Brief — Write out each entry below exactly; the images do not belong in your copy.

───── Given entries ─────

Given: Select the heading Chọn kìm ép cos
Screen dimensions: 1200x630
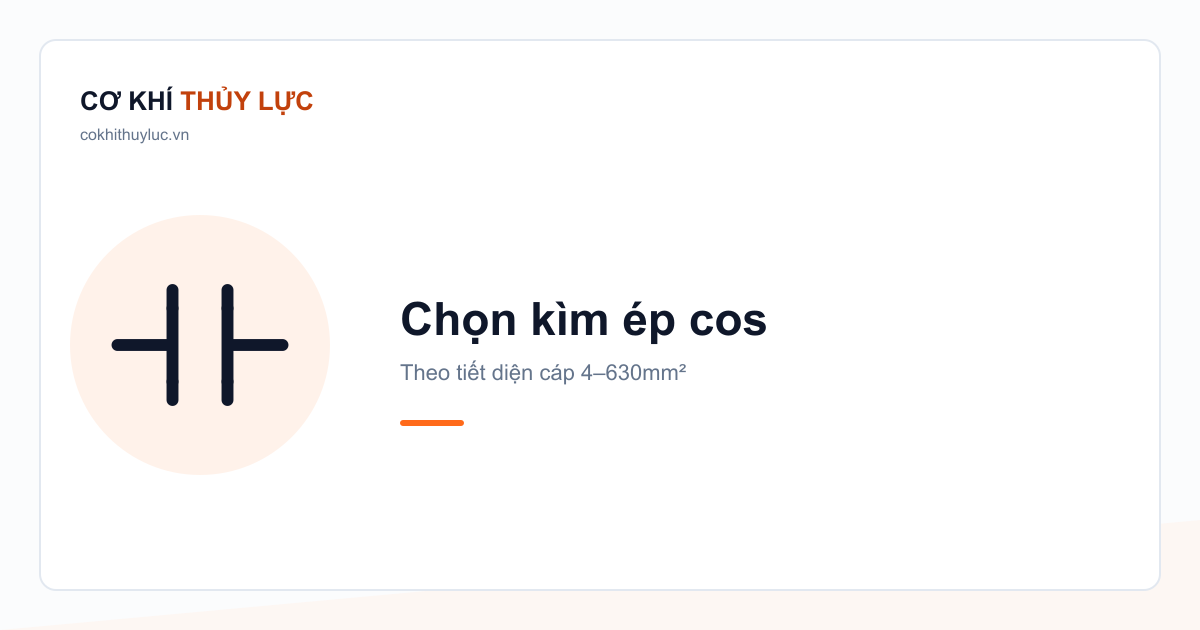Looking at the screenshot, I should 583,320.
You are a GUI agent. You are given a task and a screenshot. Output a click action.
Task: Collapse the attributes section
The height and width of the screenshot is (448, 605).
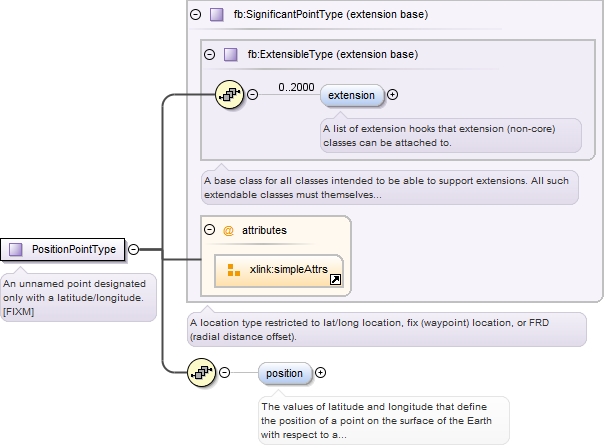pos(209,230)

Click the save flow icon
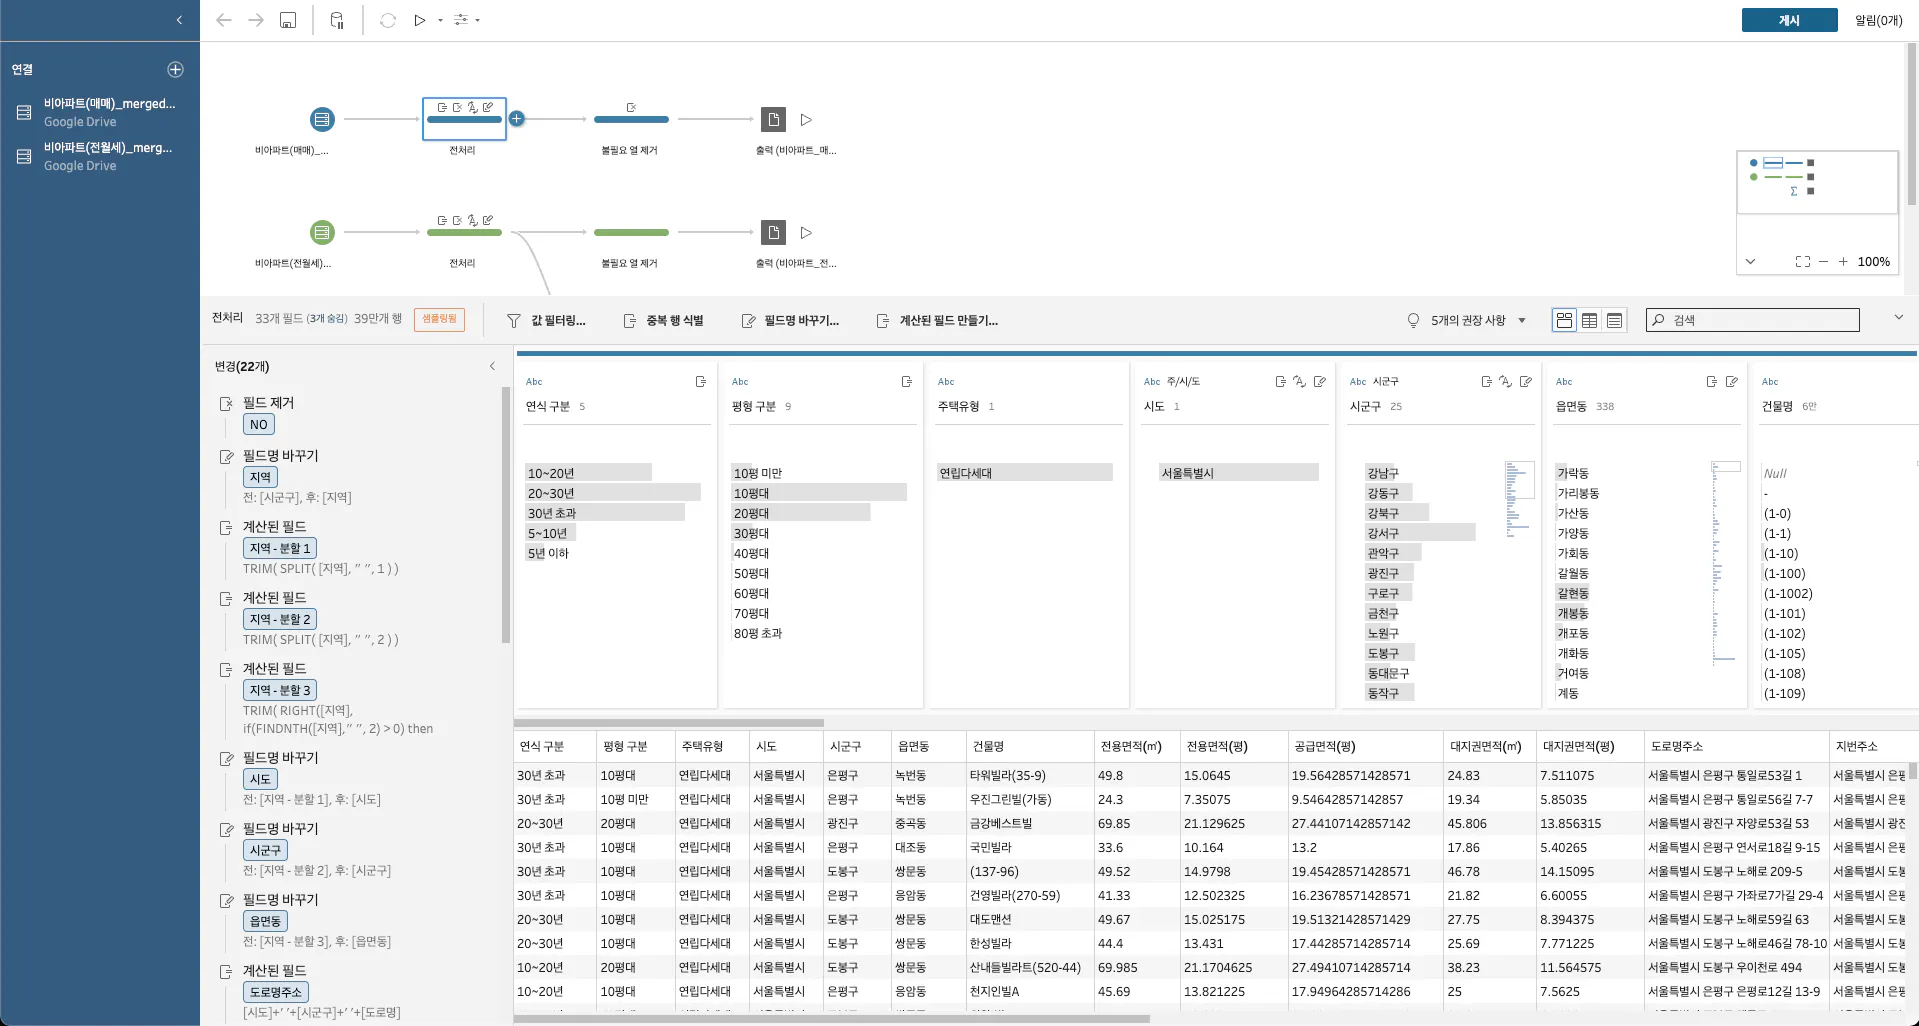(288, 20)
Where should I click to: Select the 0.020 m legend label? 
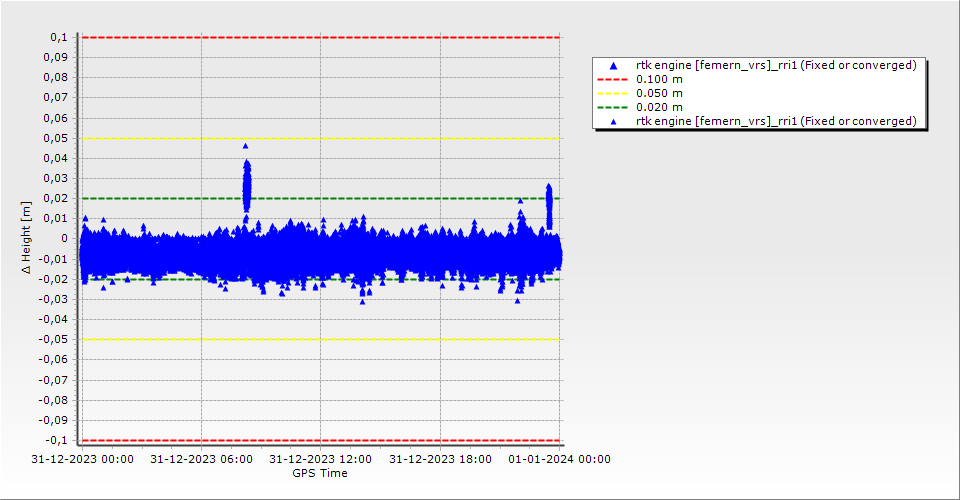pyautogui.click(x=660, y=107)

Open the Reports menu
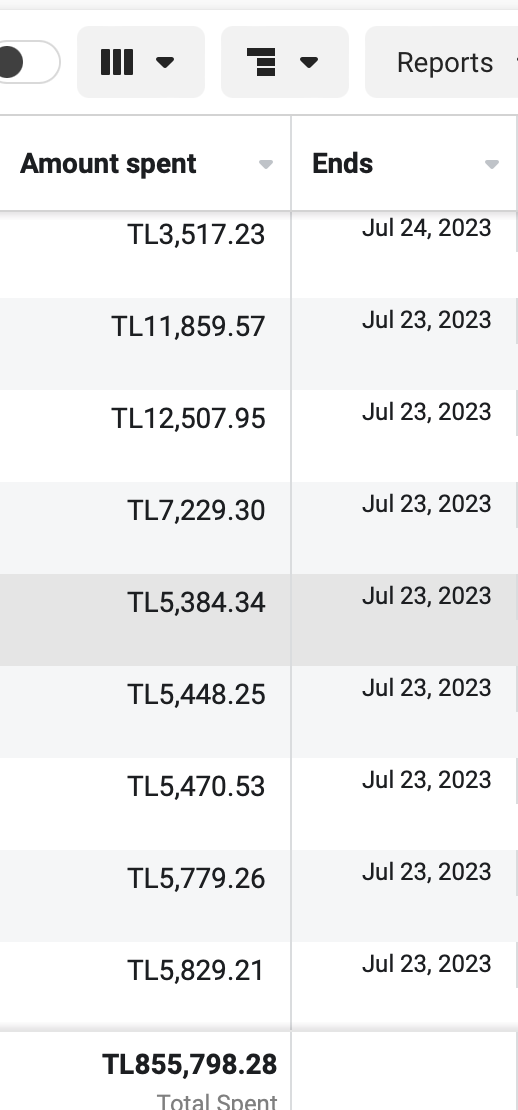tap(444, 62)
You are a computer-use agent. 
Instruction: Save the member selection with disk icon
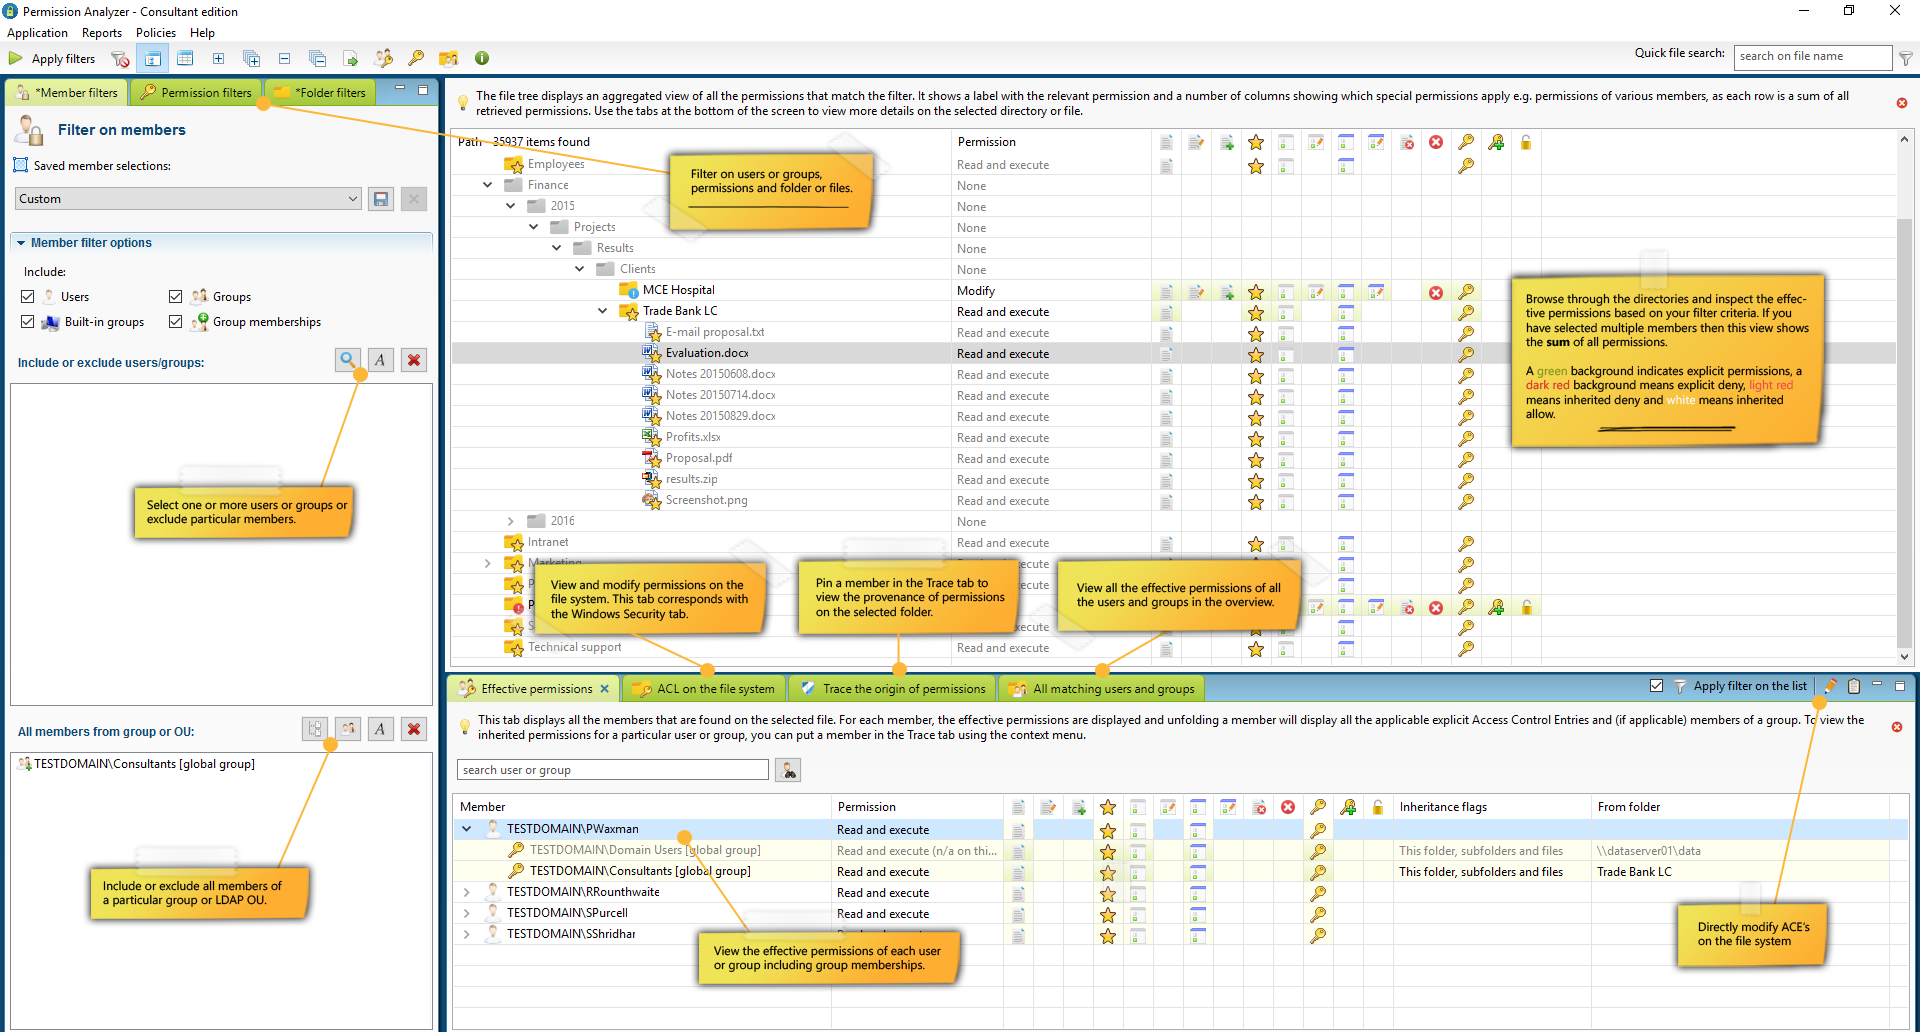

─────

Exercise solution —
Given: Select the heading Chọn kìm ép cos
Screen dimensions: 1200x630
Looking at the screenshot, I should 583,320.
You are a GUI agent. You are given a task and a screenshot. Output a click action.
Task: Collapse the attributes section
The height and width of the screenshot is (448, 605).
pos(209,230)

Click the save flow icon
(288, 20)
Where should I click to: Select the 0.020 m legend label? 
pyautogui.click(x=660, y=107)

Open the Reports menu
tap(444, 62)
You are a computer-use agent. 
Instruction: Save the member selection with disk icon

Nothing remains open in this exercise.